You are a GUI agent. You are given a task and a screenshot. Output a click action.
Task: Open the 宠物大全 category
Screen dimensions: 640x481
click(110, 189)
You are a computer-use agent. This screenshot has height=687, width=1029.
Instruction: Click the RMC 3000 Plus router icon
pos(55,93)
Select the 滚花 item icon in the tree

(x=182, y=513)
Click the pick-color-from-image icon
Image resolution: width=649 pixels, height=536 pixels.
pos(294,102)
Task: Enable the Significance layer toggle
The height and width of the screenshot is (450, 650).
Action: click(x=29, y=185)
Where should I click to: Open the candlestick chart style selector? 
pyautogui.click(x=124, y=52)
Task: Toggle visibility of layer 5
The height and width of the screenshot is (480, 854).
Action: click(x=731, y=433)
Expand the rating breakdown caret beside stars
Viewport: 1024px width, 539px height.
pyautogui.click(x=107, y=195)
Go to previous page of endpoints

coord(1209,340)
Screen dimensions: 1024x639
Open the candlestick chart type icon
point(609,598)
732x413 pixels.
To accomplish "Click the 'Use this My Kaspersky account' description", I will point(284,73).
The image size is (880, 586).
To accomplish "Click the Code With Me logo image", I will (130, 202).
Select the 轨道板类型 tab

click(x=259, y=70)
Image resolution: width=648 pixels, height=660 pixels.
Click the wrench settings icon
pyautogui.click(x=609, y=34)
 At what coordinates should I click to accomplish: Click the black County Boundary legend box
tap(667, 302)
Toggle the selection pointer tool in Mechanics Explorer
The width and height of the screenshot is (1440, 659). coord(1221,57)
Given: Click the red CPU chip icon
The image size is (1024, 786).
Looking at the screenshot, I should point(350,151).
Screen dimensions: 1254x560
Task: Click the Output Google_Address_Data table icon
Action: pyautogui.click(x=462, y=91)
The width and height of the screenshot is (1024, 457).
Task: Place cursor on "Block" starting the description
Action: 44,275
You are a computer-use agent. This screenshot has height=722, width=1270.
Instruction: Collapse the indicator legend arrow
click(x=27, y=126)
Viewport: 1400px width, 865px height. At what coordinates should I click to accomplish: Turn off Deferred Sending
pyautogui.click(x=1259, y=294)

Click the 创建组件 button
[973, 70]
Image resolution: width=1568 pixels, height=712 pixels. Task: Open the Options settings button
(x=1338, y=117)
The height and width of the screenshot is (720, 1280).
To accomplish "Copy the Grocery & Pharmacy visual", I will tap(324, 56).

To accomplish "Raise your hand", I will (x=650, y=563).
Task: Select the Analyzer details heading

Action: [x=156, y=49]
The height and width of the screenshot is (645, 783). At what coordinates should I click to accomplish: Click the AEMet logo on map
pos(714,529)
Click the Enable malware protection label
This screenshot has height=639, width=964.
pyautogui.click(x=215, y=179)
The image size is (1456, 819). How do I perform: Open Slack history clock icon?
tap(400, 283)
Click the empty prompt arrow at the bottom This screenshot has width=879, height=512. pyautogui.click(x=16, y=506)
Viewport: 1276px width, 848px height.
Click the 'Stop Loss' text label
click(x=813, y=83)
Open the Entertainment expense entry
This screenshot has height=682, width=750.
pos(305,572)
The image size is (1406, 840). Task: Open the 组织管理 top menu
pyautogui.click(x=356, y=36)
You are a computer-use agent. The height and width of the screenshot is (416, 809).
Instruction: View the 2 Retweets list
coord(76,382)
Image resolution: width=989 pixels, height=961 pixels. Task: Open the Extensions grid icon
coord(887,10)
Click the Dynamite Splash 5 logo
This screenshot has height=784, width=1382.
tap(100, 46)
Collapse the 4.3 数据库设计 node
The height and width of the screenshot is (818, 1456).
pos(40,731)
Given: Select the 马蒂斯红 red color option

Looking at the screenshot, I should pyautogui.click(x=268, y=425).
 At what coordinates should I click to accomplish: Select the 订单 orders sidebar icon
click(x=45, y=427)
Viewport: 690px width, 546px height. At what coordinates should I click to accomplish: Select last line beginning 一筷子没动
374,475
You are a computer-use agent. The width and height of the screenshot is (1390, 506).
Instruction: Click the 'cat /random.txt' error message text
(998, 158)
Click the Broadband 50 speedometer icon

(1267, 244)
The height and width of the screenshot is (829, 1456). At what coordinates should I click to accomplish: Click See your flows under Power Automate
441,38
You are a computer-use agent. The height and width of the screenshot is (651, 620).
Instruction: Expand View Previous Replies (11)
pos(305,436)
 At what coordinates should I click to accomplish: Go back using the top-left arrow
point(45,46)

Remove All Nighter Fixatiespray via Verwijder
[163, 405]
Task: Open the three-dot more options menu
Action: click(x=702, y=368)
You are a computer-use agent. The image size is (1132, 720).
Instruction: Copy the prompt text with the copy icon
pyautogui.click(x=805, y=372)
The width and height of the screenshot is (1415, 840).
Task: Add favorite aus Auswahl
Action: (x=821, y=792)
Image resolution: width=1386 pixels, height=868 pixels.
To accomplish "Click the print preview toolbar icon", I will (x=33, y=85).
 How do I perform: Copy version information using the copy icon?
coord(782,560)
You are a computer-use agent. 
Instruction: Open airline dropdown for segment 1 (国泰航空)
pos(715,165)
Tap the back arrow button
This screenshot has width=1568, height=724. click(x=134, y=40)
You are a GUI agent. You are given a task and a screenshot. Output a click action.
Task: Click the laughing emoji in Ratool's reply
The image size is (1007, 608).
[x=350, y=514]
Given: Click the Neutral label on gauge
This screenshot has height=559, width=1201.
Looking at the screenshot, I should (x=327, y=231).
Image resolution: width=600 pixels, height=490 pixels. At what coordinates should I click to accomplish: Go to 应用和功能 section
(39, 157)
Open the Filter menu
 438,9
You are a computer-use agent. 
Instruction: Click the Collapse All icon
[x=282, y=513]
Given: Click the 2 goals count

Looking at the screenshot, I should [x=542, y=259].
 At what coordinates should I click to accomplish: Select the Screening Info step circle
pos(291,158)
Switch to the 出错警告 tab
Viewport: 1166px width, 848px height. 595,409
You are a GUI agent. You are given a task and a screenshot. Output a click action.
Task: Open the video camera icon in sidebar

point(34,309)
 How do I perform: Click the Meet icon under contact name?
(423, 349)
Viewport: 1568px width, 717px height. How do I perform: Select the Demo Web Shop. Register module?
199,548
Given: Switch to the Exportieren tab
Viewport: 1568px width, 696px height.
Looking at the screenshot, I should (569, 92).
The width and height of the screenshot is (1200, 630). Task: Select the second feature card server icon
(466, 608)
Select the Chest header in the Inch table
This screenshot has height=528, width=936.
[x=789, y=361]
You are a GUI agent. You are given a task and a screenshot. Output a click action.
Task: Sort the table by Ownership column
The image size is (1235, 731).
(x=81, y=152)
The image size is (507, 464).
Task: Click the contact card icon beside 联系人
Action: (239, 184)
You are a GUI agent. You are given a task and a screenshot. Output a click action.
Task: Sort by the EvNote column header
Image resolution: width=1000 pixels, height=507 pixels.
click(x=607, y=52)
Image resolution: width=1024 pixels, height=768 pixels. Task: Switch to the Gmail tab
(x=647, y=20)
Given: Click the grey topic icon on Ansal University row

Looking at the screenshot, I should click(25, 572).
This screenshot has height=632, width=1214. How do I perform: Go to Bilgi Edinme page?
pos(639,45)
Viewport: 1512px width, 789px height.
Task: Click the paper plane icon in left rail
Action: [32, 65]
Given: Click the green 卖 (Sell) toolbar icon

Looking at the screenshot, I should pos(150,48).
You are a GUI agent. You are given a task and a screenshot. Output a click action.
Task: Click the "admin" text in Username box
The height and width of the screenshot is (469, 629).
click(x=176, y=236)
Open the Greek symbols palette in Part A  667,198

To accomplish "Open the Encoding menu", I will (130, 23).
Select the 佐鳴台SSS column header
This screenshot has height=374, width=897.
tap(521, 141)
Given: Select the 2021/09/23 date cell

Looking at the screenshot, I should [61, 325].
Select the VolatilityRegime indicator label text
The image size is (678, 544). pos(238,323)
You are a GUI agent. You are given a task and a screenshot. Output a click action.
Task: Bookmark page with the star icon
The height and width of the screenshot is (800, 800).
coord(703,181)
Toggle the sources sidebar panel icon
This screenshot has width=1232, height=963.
· · · · ·
▶ [Short exercise]:
Begin at the line that has "will (x=650, y=563)." and stop after the line that has "Action: click(x=702, y=368)". Write those entries out again, changing "speedometer" to "gauge" and leaving everything else as it stands.

▶ [Output for this task]:
To accomplish "Raise your hand", I will (x=650, y=563).
Task: Select the Analyzer details heading

Action: [x=156, y=49]
The height and width of the screenshot is (645, 783). At what coordinates should I click to accomplish: Click the AEMet logo on map
pos(714,529)
Click the Enable malware protection label
This screenshot has height=639, width=964.
pyautogui.click(x=215, y=179)
The image size is (1456, 819). How do I perform: Open Slack history clock icon?
tap(400, 283)
Click the empty prompt arrow at the bottom This screenshot has width=879, height=512. pyautogui.click(x=16, y=506)
Viewport: 1276px width, 848px height.
Click the 'Stop Loss' text label
click(x=813, y=83)
Open the Entertainment expense entry
This screenshot has height=682, width=750.
pos(305,572)
The image size is (1406, 840). Task: Open the 组织管理 top menu
pyautogui.click(x=356, y=36)
You are a computer-use agent. The height and width of the screenshot is (416, 809).
Instruction: View the 2 Retweets list
coord(76,382)
Image resolution: width=989 pixels, height=961 pixels. Task: Open the Extensions grid icon
coord(887,10)
Click the Dynamite Splash 5 logo
This screenshot has height=784, width=1382.
tap(100, 46)
Collapse the 4.3 数据库设计 node
The height and width of the screenshot is (818, 1456).
pos(40,731)
Given: Select the 马蒂斯红 red color option

Looking at the screenshot, I should pyautogui.click(x=268, y=425).
 At what coordinates should I click to accomplish: Select the 订单 orders sidebar icon
click(x=45, y=427)
Viewport: 690px width, 546px height. At what coordinates should I click to accomplish: Select last line beginning 一筷子没动
374,475
You are a computer-use agent. The width and height of the screenshot is (1390, 506).
Instruction: Click the 'cat /random.txt' error message text
(998, 158)
Click the Broadband 50 gauge icon

(1267, 244)
The height and width of the screenshot is (829, 1456). At what coordinates should I click to accomplish: Click See your flows under Power Automate
441,38
You are a computer-use agent. The height and width of the screenshot is (651, 620).
Instruction: Expand View Previous Replies (11)
pos(305,436)
 At what coordinates should I click to accomplish: Go back using the top-left arrow
point(45,46)

Remove All Nighter Fixatiespray via Verwijder
[163, 405]
Task: Open the three-dot more options menu
Action: click(x=702, y=368)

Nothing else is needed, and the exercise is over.